*** Exercise data ***
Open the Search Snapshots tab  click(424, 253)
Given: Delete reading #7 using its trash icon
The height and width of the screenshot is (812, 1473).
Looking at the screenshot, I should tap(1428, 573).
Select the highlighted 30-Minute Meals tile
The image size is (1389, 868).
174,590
*** End of Exercise data ***
> **Prompt**
All of the data above should be reproduced exactly, with nothing missing.

> **Written response**
Open the Search Snapshots tab  click(424, 253)
Given: Delete reading #7 using its trash icon
The height and width of the screenshot is (812, 1473).
Looking at the screenshot, I should tap(1428, 573).
Select the highlighted 30-Minute Meals tile
The image size is (1389, 868).
174,590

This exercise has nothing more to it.